** start of Provided entries **

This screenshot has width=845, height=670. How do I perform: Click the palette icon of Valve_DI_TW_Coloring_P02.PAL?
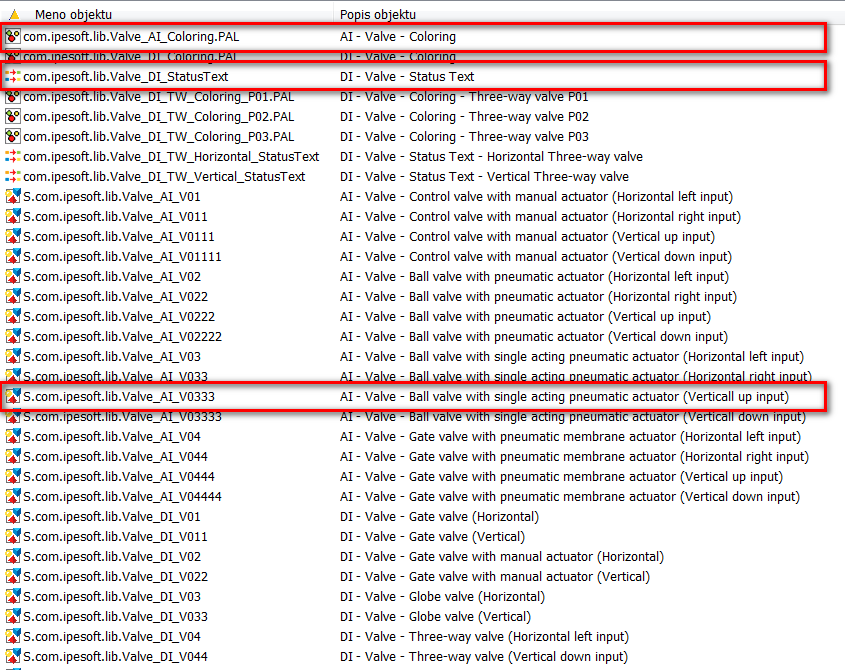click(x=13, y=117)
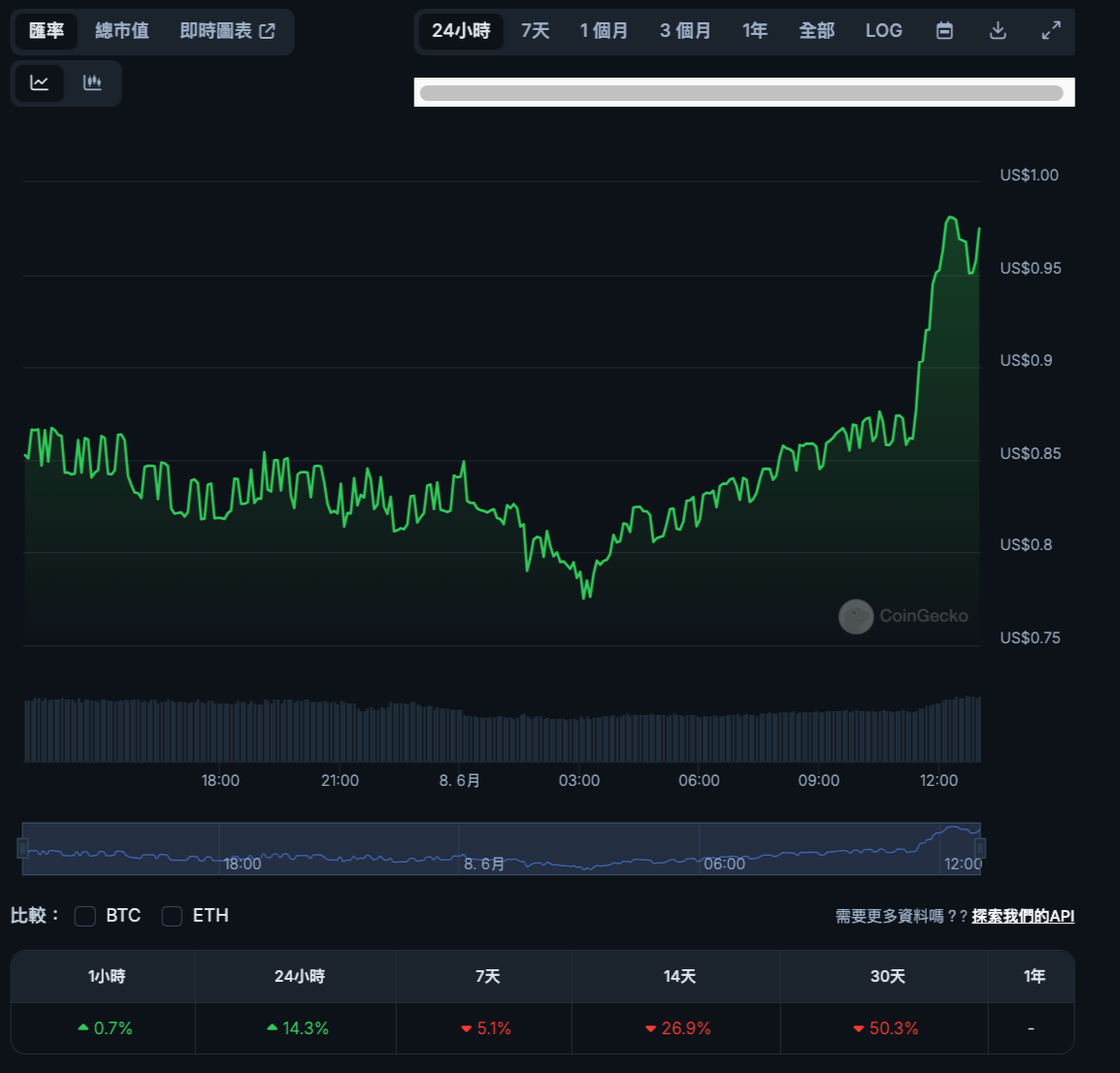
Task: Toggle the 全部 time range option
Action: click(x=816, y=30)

** end of Provided entries **
** start of Provided entries **

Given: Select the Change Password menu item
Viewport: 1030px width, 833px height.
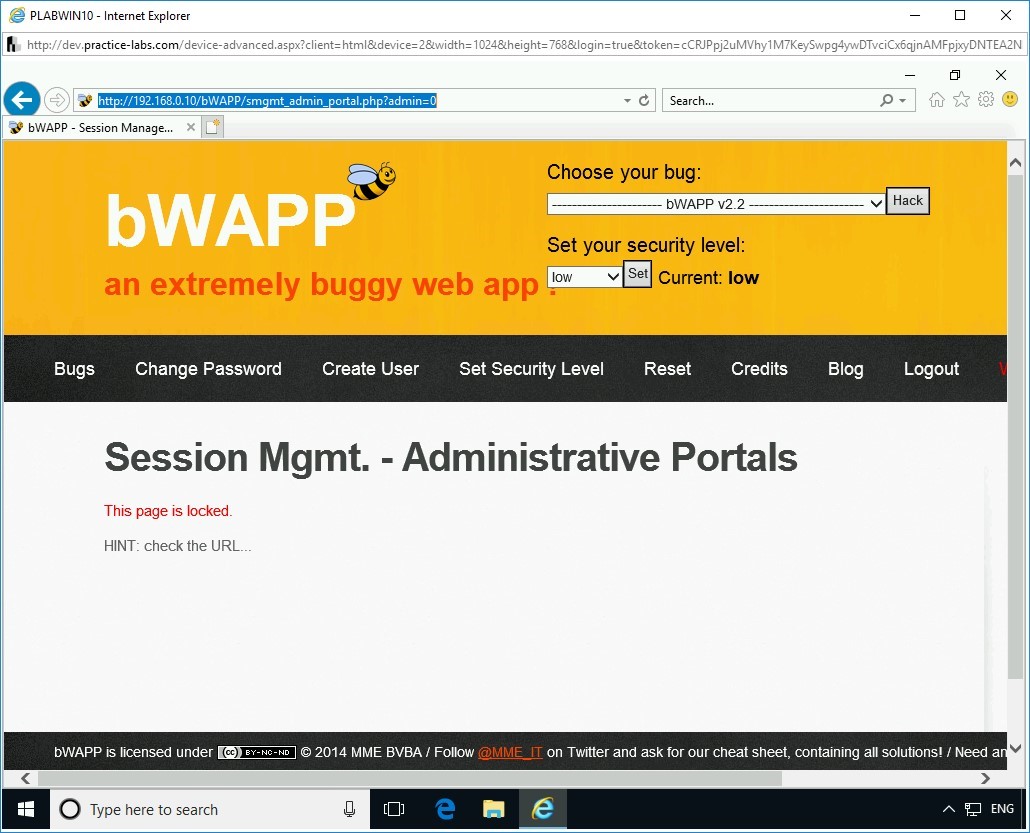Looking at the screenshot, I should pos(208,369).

** end of Provided entries **

**What to produce**:
Transcribe the data from the line containing "Given: Select the Change Password menu item" through the line containing "Looking at the", keeping every character as it appears. Leave the pictures out of your copy.

**Response**:
Given: Select the Change Password menu item
Viewport: 1030px width, 833px height.
Looking at the screenshot, I should pos(208,369).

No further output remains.